Por: Felipe Pesantez
El reciente anuncio gubernamental sobre la “reorganización ministerial y el despido de 5,000 funcionarios públicos” bajo el argumento de alcanzar una mayor “eficiencia administrativa” plantea una pregunta fundamental: ¿cuál debe ser el verdadero rol del Estado en la sociedad ecuatoriana?
Esta medida no es nueva en el panorama político nacional. Desde las administraciones de Correa, Moreno y Lasso hasta la actual gestión de Noboa, hemos sido testigos de intentos sistemáticos por reducir el aparato estatal. Los antecedentes son evidentes: altos salarios de funcionarios públicos que alcanzaron los $5,000 dólares, sobrecostos del 79% en obras complementarias de las escuelas del milenio, decretos presidenciales que redujeron salarios jerárquicos en un 10%, recortes presupuestarios, eliminación de ministerios coordinadores y planes de “eficiencia económica” que redujeron empresas públicas por pérdidas y falta de liquidez.

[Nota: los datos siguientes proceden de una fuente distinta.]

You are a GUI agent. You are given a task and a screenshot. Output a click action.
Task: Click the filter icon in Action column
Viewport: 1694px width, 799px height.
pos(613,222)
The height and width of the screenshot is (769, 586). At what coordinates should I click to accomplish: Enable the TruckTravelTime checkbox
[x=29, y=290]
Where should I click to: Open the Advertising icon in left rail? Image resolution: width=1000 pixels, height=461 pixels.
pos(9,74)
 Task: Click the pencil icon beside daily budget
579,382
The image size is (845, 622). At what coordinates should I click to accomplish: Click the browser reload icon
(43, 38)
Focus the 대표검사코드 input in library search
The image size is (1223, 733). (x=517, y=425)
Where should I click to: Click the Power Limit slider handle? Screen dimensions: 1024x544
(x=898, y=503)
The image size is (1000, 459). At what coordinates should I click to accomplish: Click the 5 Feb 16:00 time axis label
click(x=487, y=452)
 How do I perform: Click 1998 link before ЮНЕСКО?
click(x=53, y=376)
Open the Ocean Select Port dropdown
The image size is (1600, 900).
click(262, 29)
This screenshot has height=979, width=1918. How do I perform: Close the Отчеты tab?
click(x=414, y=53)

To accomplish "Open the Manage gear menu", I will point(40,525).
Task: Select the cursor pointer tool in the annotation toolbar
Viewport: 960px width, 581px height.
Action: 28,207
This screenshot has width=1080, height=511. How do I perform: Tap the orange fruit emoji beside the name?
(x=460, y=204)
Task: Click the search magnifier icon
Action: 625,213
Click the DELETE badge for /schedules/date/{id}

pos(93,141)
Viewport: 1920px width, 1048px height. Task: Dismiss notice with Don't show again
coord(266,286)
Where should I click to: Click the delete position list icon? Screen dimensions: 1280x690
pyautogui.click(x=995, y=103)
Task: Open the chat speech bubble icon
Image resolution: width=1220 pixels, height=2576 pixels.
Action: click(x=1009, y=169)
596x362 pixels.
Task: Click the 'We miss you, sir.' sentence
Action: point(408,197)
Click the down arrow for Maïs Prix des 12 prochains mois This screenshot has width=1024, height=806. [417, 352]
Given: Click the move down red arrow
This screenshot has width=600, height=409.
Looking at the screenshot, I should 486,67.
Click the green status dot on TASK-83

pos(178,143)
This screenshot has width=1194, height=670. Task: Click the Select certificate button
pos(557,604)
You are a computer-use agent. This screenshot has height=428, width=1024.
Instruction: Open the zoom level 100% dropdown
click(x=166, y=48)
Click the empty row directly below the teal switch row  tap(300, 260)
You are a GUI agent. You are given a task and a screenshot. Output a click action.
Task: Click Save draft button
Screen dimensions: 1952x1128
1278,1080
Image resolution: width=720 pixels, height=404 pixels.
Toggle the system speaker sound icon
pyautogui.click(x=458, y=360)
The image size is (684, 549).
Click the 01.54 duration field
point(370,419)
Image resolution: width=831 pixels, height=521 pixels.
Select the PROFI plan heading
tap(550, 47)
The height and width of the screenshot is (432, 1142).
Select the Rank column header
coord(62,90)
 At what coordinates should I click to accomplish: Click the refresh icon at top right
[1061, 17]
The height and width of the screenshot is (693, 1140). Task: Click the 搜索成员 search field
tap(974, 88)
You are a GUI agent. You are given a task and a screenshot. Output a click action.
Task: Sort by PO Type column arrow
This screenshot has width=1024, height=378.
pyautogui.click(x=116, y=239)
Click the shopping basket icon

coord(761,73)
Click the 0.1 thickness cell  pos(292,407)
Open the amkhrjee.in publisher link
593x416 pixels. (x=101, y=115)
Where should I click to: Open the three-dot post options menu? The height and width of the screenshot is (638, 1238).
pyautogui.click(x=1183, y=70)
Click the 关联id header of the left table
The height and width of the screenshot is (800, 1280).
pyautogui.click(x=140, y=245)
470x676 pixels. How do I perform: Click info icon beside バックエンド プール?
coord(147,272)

Si bien es cierto que un Estado sobredimensionado puede convertirse en una carga improductiva que consume más recursos de los que genera, la solución no radica únicamente en su reducción indiscriminada. La clave está en redefinir sus prioridades hacia áreas estratégicas que generen valor público real.
Inversiones que sí importan
La evidencia empírica demuestra que el Estado debe concentrar sus recursos en tres pilares fundamentales: educación, salud y seguridad. Estos sectores no solo justifican la inversión pública, sino que la hacen rentable desde una perspectiva económica y social.
En salud, cada millón de dólares invertido puede generar un crecimiento económico del 1,26%. Esta inversión incrementa la esperanza de vida, reduce la mortalidad infantil y fortalece el capital humano, elementos esenciales para la productividad laboral. La educación, por su parte, muestra retornos igualmente convincentes: cada 1% del gasto público educativo puede traducirse en un crecimiento económico de entre 0,36% y 0,44%. Además, reduce la desigualdad, mejora la empleabilidad y fomenta la innovación.
La seguridad, especialmente relevante en el contexto actual ecuatoriano, no solo protege el bienestar ciudadano sino que atrae inversión extranjera al crear un ambiente propicio para el desarrollo económico. Un entorno seguro genera confianza, elemento indispensable para el crecimiento sostenible.
Una realidad presupuestaria inestable
Los datos presupuestarios del período 2015-2024 revelan una gestión inconsistente de estas prioridades. La Gráfica adjunta muestra fluctuaciones constantes en el gasto público destinado a educación, salud y seguridad, con una notable caída generalizada entre 2018 y 2019. Aunque desde 2020 se observa una recuperación gradual, persiste una distribución desproporcionada: la seguridad supera consistentemente a la educación y salud, mientras que la inversión en salud ha sido históricamente mayor que en educación.

Esta inestabilidad presupuestaria refleja la ausencia de una política de Estado coherente. Los vaivenes políticos han impedido desarrollar estrategias sostenidas que maximicen el impacto de la inversión pública en estos sectores críticos.
Hacia un Estado eficiente, no ausente
La administración Noboa tiene la oportunidad de replantear el debate más allá de la simple reducción del aparato estatal. Un Estado eficiente no es necesariamente un Estado pequeño, sino uno que prioriza adecuadamente sus recursos y garantiza resultados medibles. Esto implica mantener una presencia sólida en educación, salud y seguridad, mientras se fortalece el marco institucional que protege los derechos de propiedad, garantiza el estado de derecho y promueve la libre competencia. Un Estado que se retire de sectores donde puede generar valor público real no es eficiente; es irresponsable.
La verdadera discusión debe centrarse en construir un Estado inteligente que invierta estratégicamente en los sectores que generan mayor retorno social y económico. La reorganización ministerial y la reducción de personal pueden ser medidas válidas si se enmarcan en una estrategia integral que fortalezca, no debilite, la capacidad estatal en educación, salud y seguridad. De lo contrario, corremos el riesgo de confundir eficiencia con abandono de responsabilidades fundamentales. El reto para la administración actual es demostrar que es posible lograr un Estado más eficiente sin sacrificar su capacidad de respuesta ante las necesidades básicas de la ciudadanía. Solo así podremos construir las bases sólidas que Ecuador necesita para su desarrollo sostenible.